↓

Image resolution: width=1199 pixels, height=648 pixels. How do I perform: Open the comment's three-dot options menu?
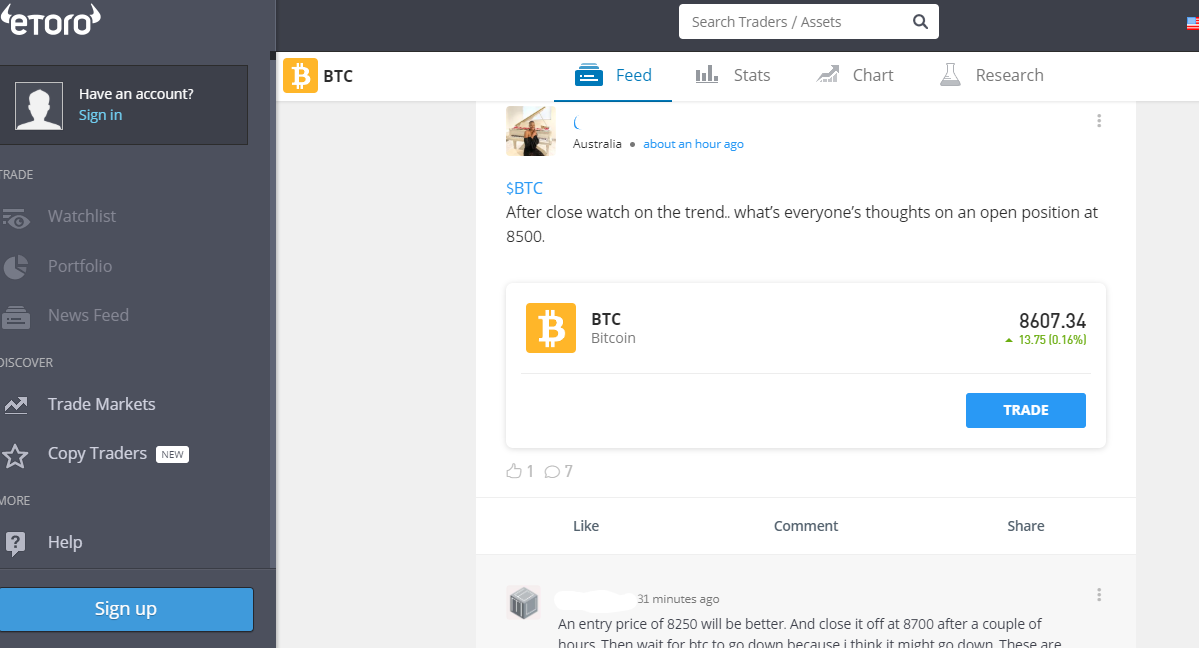click(x=1099, y=595)
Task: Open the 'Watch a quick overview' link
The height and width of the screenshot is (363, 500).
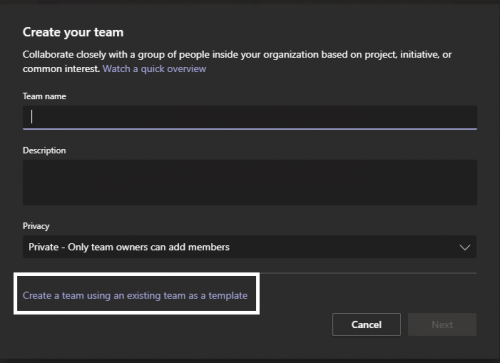Action: pyautogui.click(x=154, y=69)
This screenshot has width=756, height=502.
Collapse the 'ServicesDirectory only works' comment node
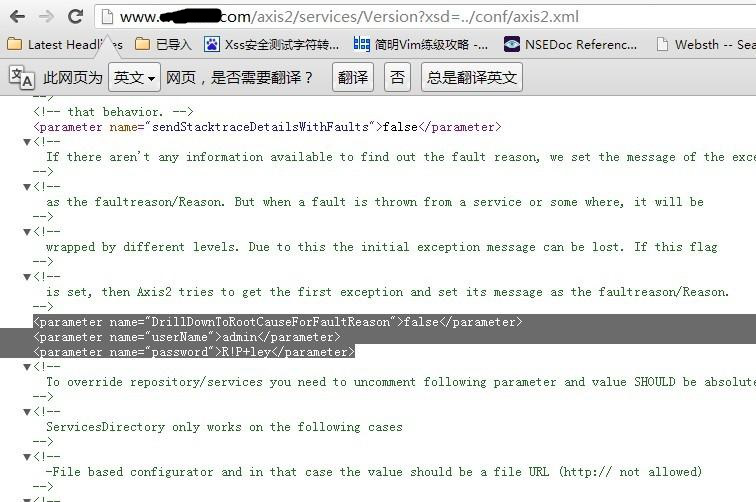(x=27, y=411)
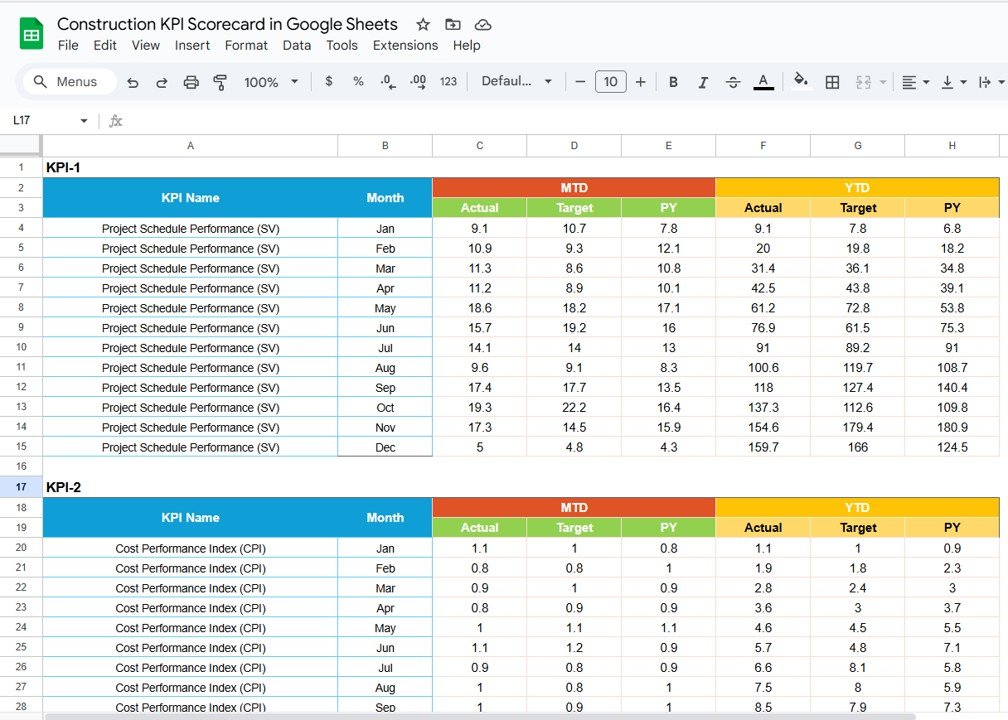Toggle bold formatting
The width and height of the screenshot is (1008, 720).
pos(673,82)
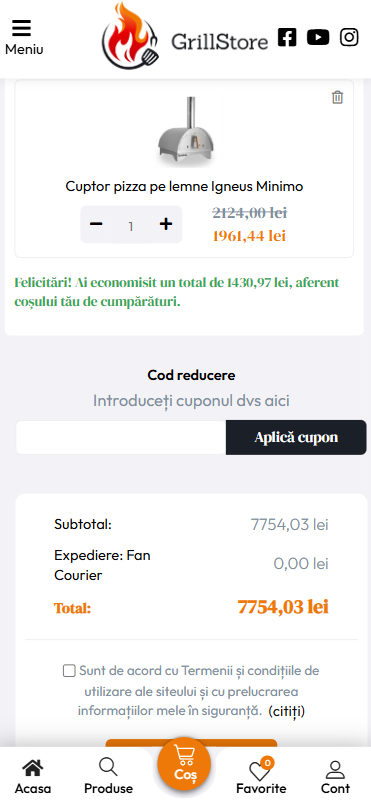Focus the coupon code input field
Viewport: 371px width, 808px height.
tap(121, 437)

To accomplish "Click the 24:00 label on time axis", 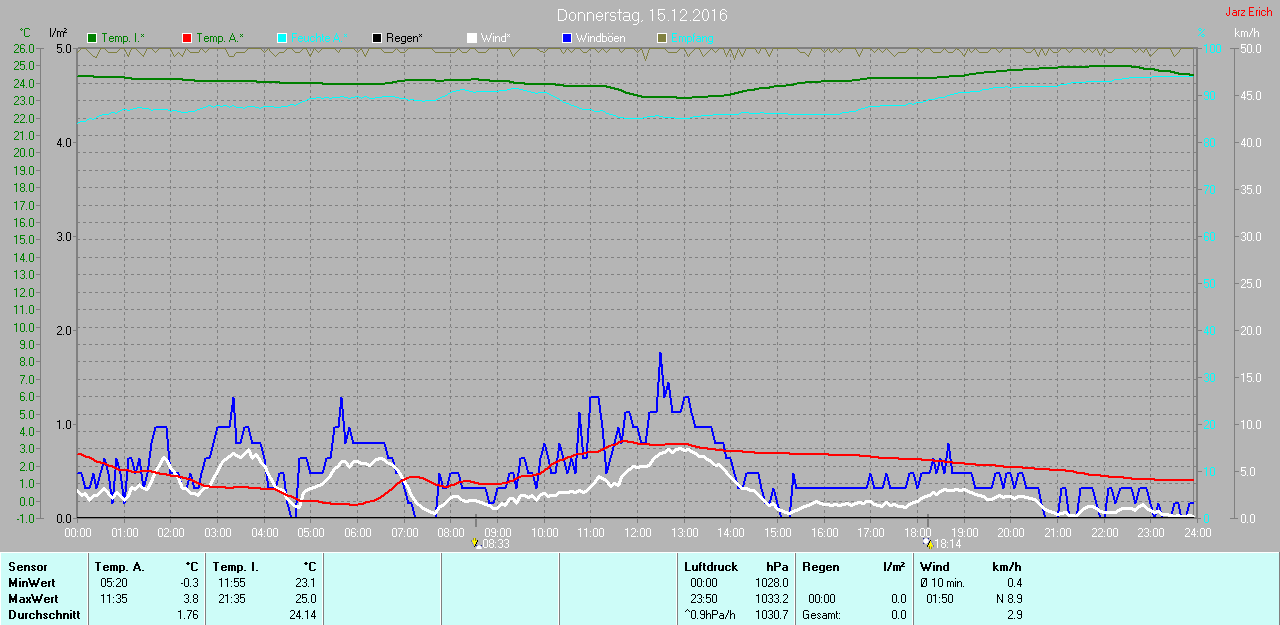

↑

■ Task statement: Would you write out the data exactly, with no pictures in the copy?

■ Task result:
Image resolution: width=1199 pixels, height=648 pixels. How do I perform: Open the comment's three-dot options menu?
click(x=1099, y=595)
Task: Open the 'Watch a quick overview' link
The height and width of the screenshot is (363, 500).
Action: pyautogui.click(x=154, y=69)
This screenshot has width=756, height=502.
Collapse the 'ServicesDirectory only works' comment node
(x=27, y=411)
Toggle bold formatting
The width and height of the screenshot is (1008, 720).
pos(673,82)
Focus the coupon code input field
Viewport: 371px width, 808px height.
tap(121, 437)

To accomplish "Click the 24:00 label on time axis", 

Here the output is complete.